TEXTAUSZUG —
Krebs: Plötzlich interessieren sich alle für Methadon

Methadon als Krebsmittel: Niedergelassene Onkologen halten die Datenlage für zu dünn und fürchten falsche Erwartungen
In Medien und sozialen Netzwerken sorgt Methadon derzeit für Schlagzeilen. Es geht allerdings nicht um die schmerzlindernde Wirkung des Opiats und auch nicht um die Drogenersatztherapie. Es geht um Krebserkrankungen, genauer gesagt um unheilbare Krebserkrankungen. Methadon, das belegen Studien mit Krebszellen und Mäusen, kann die Wirkung einer Chemotherapie verstärken, und zwar so, dass selbst chemoresistente Tumorzellen massenhaft absterben. Und es gibt einzelne Patienten, bei denen die Chemotherapie erst durch die zusätzliche Gabe von Methadon wirkte. Dr. Claudia Friesen vom Universitätsklinikum Ulm hat mehr als 350 solcher Fälle dokumentiert.

AUFGABE 1 — Wie viele Fälle hat Dr. Claudia Friesen laut dem Textauszug dokumentiert?
AUFGABE 2 — Gib den Textauszug zwischen „Methadon als Krebsmittel: Niedergelassene“ und „solcher Fälle dokumentiert.“ einschließlich wieder und benenne dabei „Methadon“ in „Levomethadon“ um.

BEREITGESTELLTE DATEN —
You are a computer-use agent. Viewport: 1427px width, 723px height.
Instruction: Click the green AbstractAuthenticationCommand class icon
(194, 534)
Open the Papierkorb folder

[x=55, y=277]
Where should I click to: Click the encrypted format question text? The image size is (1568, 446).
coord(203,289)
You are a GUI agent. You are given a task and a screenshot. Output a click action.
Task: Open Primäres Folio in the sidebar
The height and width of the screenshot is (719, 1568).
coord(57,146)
==
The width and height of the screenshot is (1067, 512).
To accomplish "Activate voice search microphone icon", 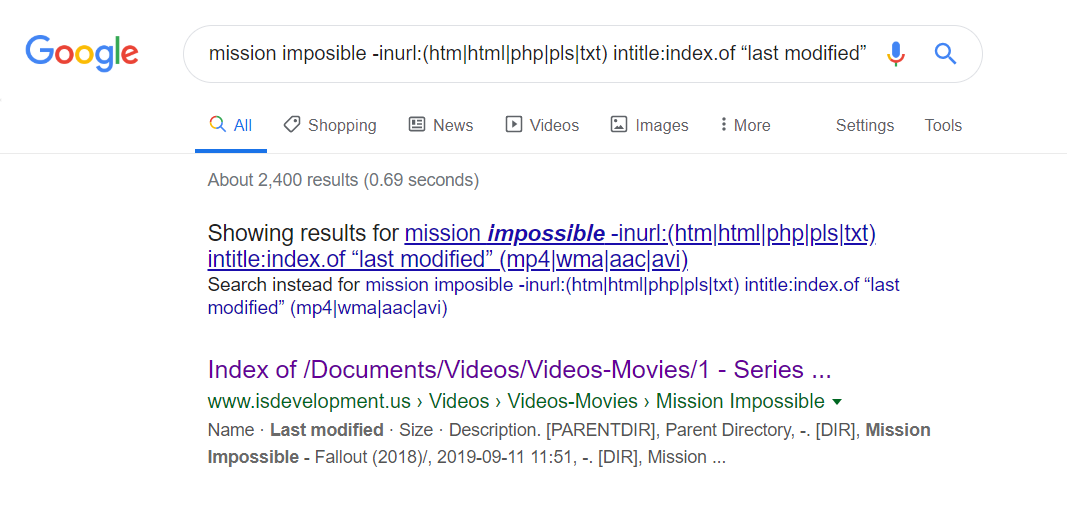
==
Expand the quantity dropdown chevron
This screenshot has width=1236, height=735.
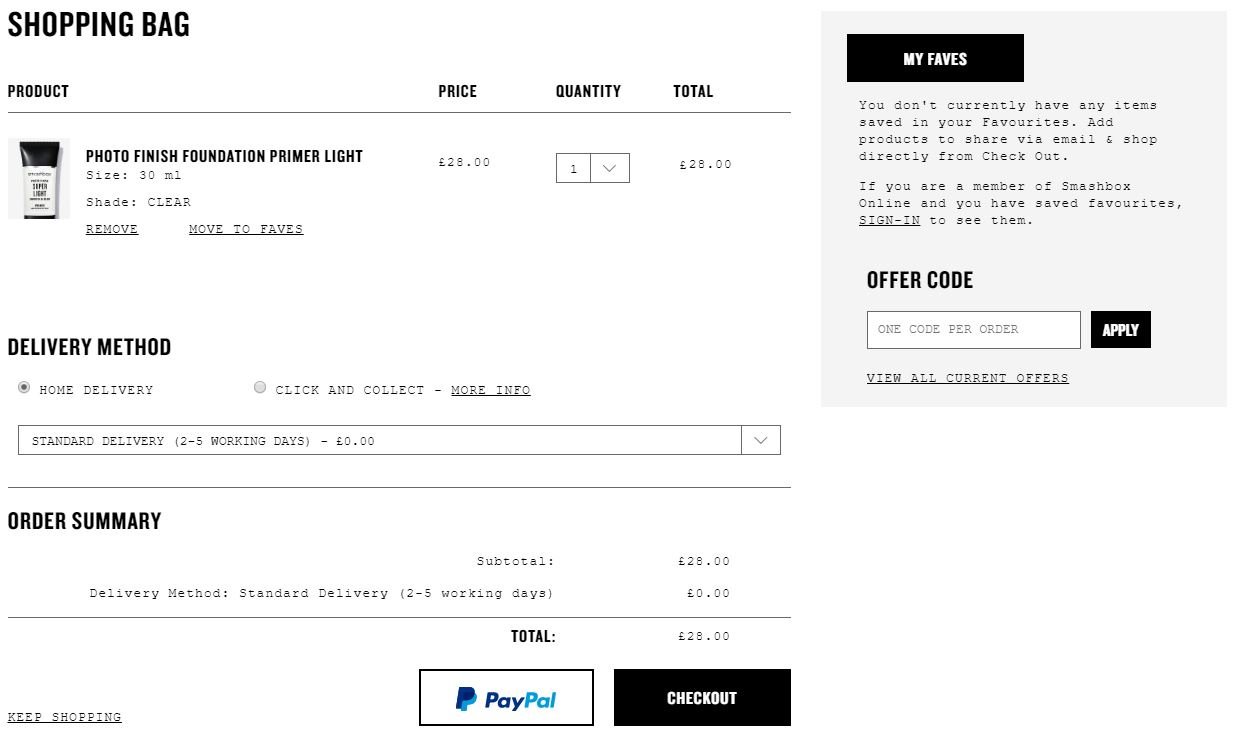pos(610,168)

ERWARTETE ANTWORT 1 — Mehr als 350.

ERWARTETE ANTWORT 2 —
Levomethadon als Krebsmittel: Niedergelassene Onkologen halten die Datenlage für zu dünn und fürchten falsche Erwartungen
In Medien und sozialen Netzwerken sorgt Levomethadon derzeit für Schlagzeilen. Es geht allerdings nicht um die schmerzlindernde Wirkung des Opiats und auch nicht um die Drogenersatztherapie. Es geht um Krebserkrankungen, genauer gesagt um unheilbare Krebserkrankungen. Levomethadon, das belegen Studien mit Krebszellen und Mäusen, kann die Wirkung einer Chemotherapie verstärken, und zwar so, dass selbst chemoresistente Tumorzellen massenhaft absterben. Und es gibt einzelne Patienten, bei denen die Chemotherapie erst durch die zusätzliche Gabe von Levomethadon wirkte. Dr. Claudia Friesen vom Universitätsklinikum Ulm hat mehr als 350 solcher Fälle dokumentiert.